Dia sepakat jika permintaan yang mencerminkan eksploitasi berlebihan ditolak dalam forum. Menurut dia, perdagangan yang tidak berkelanjutan dan meningkatnya perdagangan ilegal beberapa disebabkan oleh interaksi kompleks dari ancaman lain yang mengurangi populasi spesies di alam liar.
 
Pemicu lainnya termasuk perubahan iklim, wabah penyakit, pembangunan infrastruktur, dan hilangnya habitat fauna.

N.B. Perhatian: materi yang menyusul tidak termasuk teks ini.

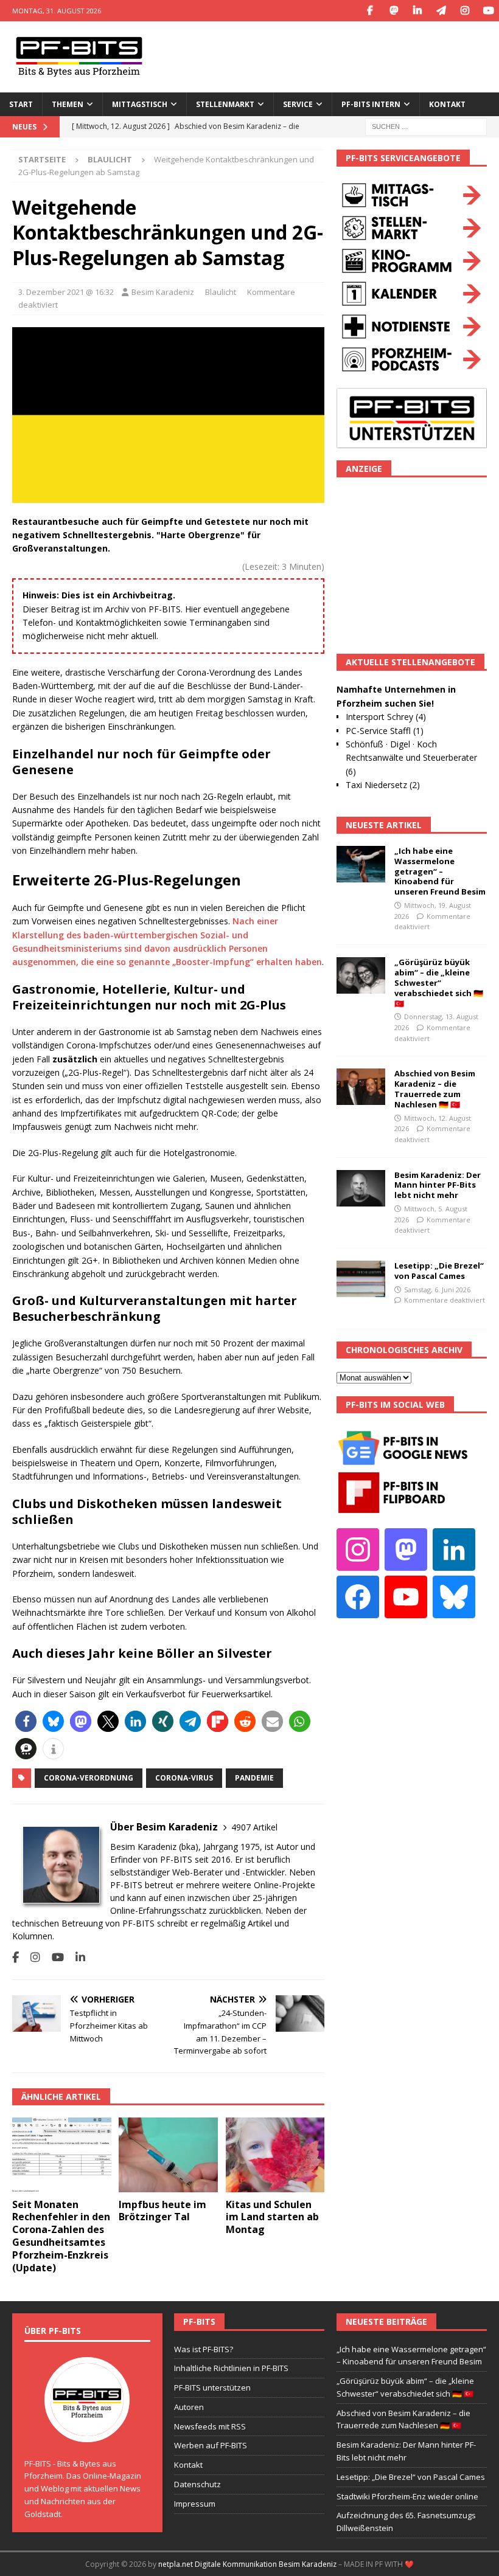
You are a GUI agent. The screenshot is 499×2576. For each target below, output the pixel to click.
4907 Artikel (254, 1827)
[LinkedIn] (417, 10)
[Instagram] (464, 10)
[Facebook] (369, 10)
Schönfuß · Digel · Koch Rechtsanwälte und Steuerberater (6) (411, 757)
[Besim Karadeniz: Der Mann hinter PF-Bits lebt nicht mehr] (361, 1188)
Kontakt (447, 104)
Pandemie (254, 1778)
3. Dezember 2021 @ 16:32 (66, 291)
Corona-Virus (184, 1778)
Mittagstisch (139, 104)
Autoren (189, 2406)
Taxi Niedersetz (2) (383, 785)
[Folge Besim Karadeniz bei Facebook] (15, 1957)
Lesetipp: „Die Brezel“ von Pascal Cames (439, 1270)
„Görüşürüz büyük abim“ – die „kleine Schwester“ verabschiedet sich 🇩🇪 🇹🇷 (438, 983)
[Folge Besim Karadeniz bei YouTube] (53, 1957)
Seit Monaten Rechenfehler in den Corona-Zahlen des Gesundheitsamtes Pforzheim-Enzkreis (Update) (61, 2236)
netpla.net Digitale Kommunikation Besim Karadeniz (247, 2564)
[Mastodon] (393, 10)
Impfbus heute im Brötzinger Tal (162, 2211)
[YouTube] (488, 10)
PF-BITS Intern (370, 104)
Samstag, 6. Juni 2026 (437, 1289)
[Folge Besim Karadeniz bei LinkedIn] (75, 1957)
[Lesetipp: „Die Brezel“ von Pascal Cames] (361, 1279)
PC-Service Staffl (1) (385, 730)
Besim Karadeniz (162, 291)
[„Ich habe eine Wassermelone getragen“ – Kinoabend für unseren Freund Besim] (361, 864)
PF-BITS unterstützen (212, 2387)
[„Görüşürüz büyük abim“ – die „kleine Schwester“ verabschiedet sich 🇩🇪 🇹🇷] (361, 975)
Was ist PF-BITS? (203, 2349)
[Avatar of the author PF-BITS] (87, 2429)
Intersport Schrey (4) (386, 716)
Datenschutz (197, 2484)
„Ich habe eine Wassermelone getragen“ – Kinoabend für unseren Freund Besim (440, 871)
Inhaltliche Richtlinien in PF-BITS (231, 2368)
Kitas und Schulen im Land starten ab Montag (272, 2217)
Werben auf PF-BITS (210, 2445)
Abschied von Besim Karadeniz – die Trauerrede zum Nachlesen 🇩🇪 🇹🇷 (434, 1089)
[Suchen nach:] (426, 125)
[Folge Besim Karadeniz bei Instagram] (30, 1957)
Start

Perjanjian perdagangan satwa liar internasional yang diawali 49 tahun lalu di Washington DC tersebut telah dipuji karena membantu membendung perdagangan gading dan cula badak yang ilegal, juga perdagangan paus dan penyu yang tidak berkelanjutan.
 
Akan tetapi, ada juga kecaman karena keterbatasan tindakan CITES pada negara-negara berkembang yang kekurangan uang untuk memerangi perdagangan ilegal. Perdagangan demikian dianggap sebagai bisnis menguntungkan, dengan nilai 10 miliar dolar AS (sekitar Rp 153,76 triliun) per tahun.
 
 

Salah satu pencapaian terbesar tahun ini adalah peningkatan atau perlindungan bagi lebih dari 90 spesies hiu, termasuk 54 spesies hiu requiem, hiu bonnethead, tiga spesies hiu martil, dan 37 spesies ikan gitar. Banyak yang belum memiliki perlindungan perdagangan dan sekarang perdagangan komersialnya akan diatur.
 
Ketetapan itu dianggap perlu lantaran populasi hiu secara global terus menurun. Kematian tahunan akibat perikanan mencapai sekitar 100 juta ekor. Hiu kebanyakan dicari untuk siripnya, yang digunakan dalam sup sirip hiu, hidangan populer di China dan sejumlah negara di Asia.
 
Direktur senior satwa liar di Humane Society International, Rebecca Regnery, mengatakan keberlangsungan spesies hiu sangat terancam. Pemicunya yakni perikanan tidak berkelanjutan dan tidak diatur yang memasok perdagangan internasional daging dan sirip mereka.
 
"CITES dapat mengizinkan perdagangan hanya jika tidak merugikan kelangsungan hidup spesies di alam liar, memberikan bantuan yang dibutuhkan spesies ini untuk pulih dari eksploitasi berlebihan," ujar Regnery.
 
Akan tetapi, beberapa permintaan yang lebih kontroversial tidak disetujui. Beberapa negara Afrika dan kelompok konservasi berharap bisa melarang perdagangan kuda nil, namun ditentang oleh Uni Eropa. Pasalnya, beberapa negara Afrika dan beberapa kelompok konservasi berpendapat banyak negara memiliki populasi kuda nil yang sehat dan perdagangan bukanlah faktor penurunannya.